Posted: Thu Nov 20, 2014 8:23 pm
by barrett
tdepaula wrote: Dear Barret, thank you for your asnwer.  I'm indeed self-employed.  All my income comes to me via my LLC.  I have thought about setting up a Roth Individual 401K but in doing the math, it seemed to me that it would be more beneficial for me to benefit from tax write offs now that my wife and I are on a higher income bracket than later, in retirement, when we will likely be on a lower one and will pay our taxes upon our distributions based on our tax bracket then.  Does that make sense?  This is why I opted to set up a regular Individual 401K instead of a Roth now.
Yes, that makes sense.
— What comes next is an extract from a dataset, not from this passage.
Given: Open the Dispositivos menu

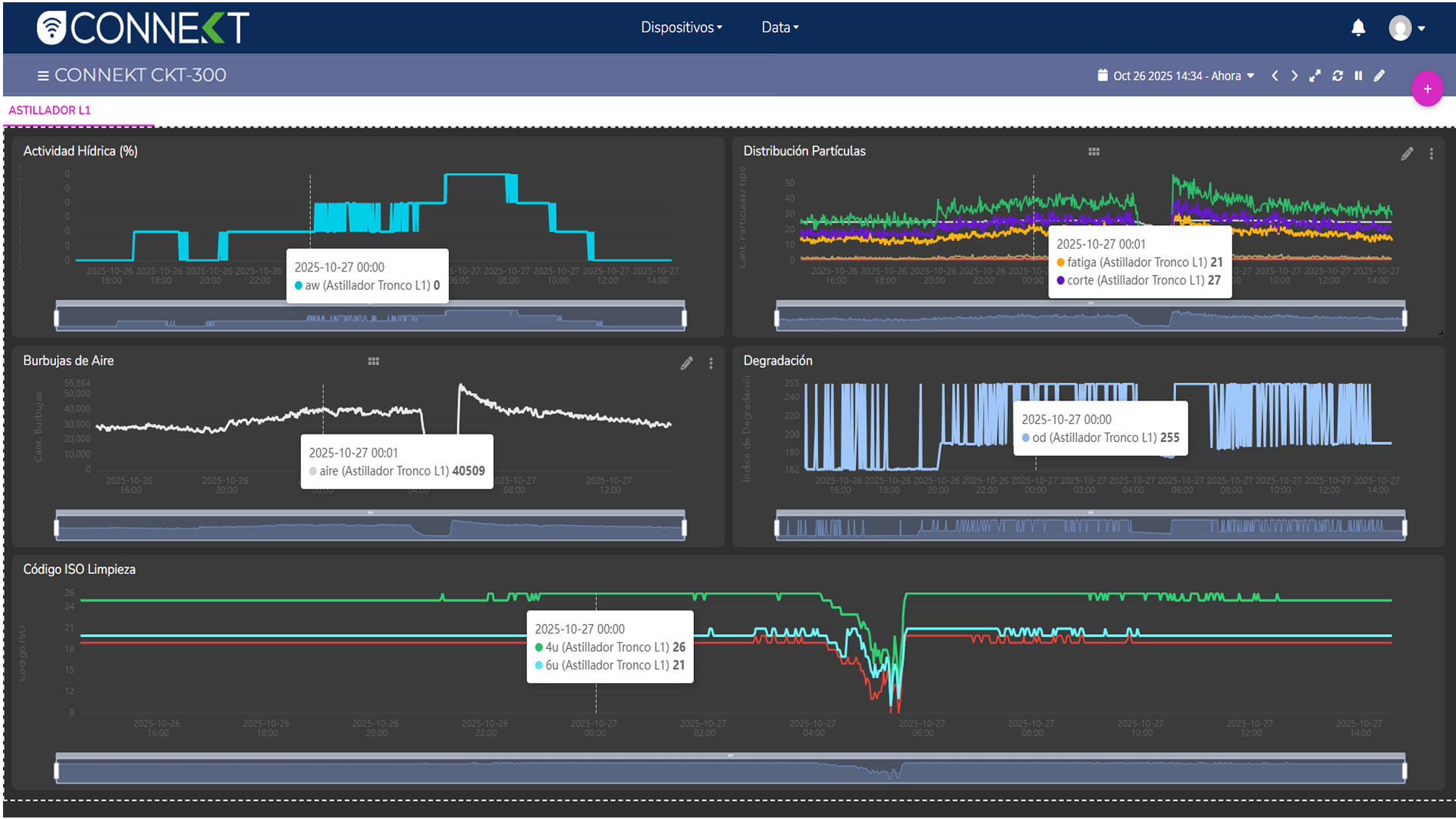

It's what I did for many years. It just made a lot of sense for me to get the tax breaks up front. Now that my income is less and I have some liquidity to work with, most years it makes more sense to funnel money into the Roth accounts. Because the limits are high on the individual 401(k) Roth, you can sock away a decent amount even in 5-10 years. My own thought process in retirement is to withdraw first from taxable, then from regular IRAs and finally (if/when I take social security) from Roth accounts. Because the Roth money will have longer to grow, those accounts don't need to be funded as heavily (at least that is what I tell myself!). Again, I just think that having all three gives you more options but you are still young and have time to hopefully build all three. Good luck with all this!